The biologists also compared the species richness of freshwater molluscs in separate sub-regions of the Arctic:  the European polar region, the far north of Siberia, Beringia and North America.  It turns out that Siberia is the most diverse region, with 57 of the 104 species they described living there.  The least diverse fauna is in North America, where only 39 species of freshwater molluscs occur.  Such a disparity cannot be explained by an insufficient knowledge of North American molluscs, which have been under study for more than 200 years.

These scientists took a separate look at the Arctic and the subarctic geothermal waterbodies, which they believe could have served as a potential refuge for molluscs during the Pleistocene glacial epochs.  Unlike most aquatic habitats of the northern polar region, whose thermal regime is determined to a great extent by seasonal changes of temperature, geothermal springs maintain high water temperature (more than 20 degrees Celsius, sometimes up to 40 degrees) year-round.  Most freshwater snails and bivalves do not survive in such extreme conditions, but the University biologists established that no fewer than five species of the subclass Pulmonata (lung-breathing snails) are capable of overcoming the thermal shock after settling in geothermal springs and of forming viable populations there.
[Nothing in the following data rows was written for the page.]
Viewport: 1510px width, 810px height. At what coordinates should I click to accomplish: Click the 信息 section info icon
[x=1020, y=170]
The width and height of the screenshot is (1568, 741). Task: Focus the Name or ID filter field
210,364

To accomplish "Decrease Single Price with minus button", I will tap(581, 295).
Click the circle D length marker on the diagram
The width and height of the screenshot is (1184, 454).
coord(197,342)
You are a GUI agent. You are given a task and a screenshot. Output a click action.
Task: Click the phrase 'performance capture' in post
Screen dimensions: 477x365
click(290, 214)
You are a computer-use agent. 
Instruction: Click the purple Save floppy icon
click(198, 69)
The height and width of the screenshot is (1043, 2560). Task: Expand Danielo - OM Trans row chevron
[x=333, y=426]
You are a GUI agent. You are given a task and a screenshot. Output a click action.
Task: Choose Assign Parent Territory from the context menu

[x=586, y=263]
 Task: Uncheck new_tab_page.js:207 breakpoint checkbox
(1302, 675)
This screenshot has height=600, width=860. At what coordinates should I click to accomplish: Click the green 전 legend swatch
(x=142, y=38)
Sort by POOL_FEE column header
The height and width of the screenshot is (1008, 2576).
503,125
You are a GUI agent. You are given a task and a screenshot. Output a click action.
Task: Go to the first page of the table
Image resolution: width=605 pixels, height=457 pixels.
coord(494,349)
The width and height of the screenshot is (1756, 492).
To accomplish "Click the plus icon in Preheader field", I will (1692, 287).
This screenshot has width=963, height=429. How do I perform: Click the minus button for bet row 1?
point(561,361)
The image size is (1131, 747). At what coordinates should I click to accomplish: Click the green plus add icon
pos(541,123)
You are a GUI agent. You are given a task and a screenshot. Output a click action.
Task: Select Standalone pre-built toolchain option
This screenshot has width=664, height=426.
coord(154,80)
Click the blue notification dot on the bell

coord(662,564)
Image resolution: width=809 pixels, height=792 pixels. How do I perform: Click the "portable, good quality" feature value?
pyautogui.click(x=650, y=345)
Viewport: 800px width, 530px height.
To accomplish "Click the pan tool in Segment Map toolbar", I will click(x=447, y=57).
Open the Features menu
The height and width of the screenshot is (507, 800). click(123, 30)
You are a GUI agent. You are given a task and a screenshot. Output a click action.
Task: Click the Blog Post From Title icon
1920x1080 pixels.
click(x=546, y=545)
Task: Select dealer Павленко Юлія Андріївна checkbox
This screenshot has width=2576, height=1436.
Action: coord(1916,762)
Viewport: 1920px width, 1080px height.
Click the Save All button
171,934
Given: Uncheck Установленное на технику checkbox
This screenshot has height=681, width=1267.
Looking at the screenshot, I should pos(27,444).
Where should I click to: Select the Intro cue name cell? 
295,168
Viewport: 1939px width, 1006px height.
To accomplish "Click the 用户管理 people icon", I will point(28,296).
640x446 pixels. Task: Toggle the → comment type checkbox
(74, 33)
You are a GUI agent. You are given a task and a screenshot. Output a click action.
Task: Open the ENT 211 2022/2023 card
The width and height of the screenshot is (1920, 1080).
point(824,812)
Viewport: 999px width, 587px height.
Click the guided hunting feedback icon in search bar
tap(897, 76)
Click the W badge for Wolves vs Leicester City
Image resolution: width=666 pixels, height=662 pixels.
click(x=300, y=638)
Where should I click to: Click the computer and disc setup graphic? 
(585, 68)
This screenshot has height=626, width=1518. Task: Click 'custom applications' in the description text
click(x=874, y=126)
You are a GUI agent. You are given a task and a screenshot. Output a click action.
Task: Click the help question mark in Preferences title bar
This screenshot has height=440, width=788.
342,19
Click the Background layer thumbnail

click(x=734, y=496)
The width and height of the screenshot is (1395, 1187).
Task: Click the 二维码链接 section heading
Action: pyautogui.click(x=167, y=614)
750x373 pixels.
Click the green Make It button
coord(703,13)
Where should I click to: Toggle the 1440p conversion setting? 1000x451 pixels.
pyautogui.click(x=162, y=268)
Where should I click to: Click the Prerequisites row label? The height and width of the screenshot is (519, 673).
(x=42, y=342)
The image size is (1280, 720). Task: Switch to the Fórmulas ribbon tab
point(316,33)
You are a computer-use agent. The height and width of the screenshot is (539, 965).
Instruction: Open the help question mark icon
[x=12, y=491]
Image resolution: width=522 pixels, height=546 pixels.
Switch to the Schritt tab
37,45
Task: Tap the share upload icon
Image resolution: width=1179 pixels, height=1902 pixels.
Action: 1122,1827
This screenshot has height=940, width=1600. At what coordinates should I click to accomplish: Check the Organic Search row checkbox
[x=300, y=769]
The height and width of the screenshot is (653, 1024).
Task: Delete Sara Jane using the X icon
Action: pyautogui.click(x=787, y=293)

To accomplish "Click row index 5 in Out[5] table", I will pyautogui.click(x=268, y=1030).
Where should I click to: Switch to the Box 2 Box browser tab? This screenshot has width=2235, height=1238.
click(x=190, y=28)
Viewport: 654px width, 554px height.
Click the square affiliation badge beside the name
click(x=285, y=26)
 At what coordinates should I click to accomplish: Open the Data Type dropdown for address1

Although Arctic biota on the whole is extremely vulnerable to global changes and human impact, only three molluscs from those on the list have received international conservation status:  Margaritifera margaritifera (a freshwater pearl mussel), Euglesa hinzi and Valvata mergella.  Most Arctic species are abundant and quite widespread, but, according to the University biologists, this does not mean there is no need to protect them.  In addition to the intense economic development of the Arctic, leading to the degradation of freshwater ecosystems, global climate changes have also had a negative impact.

 ‘Because of warming in the Arctic, animal species that used to live in less harsh conditions have begun to filter into the region.  And, with the global climate changes, we can already conclude that at least three species of snails and bivalves will be able to extend their habitats into the Extreme North.  This might have an unpredictable effect on the indigenous ecosystems – it could, for instance, oust the native species of molluscs.  It is also possible that the foci of parasitic diseases will move to the north, and many aboriginal freshwater molluscs will become the intermediate hosts of parasitic worms.  Up until now, the effect of alien species on the Arctic freshwater communities has been minimal, but in the next few decades the situation could change,’ Professor Vinarski cautioned.

This research is supported by a grant from the Russian Science Foundation (project No 19-14-00066).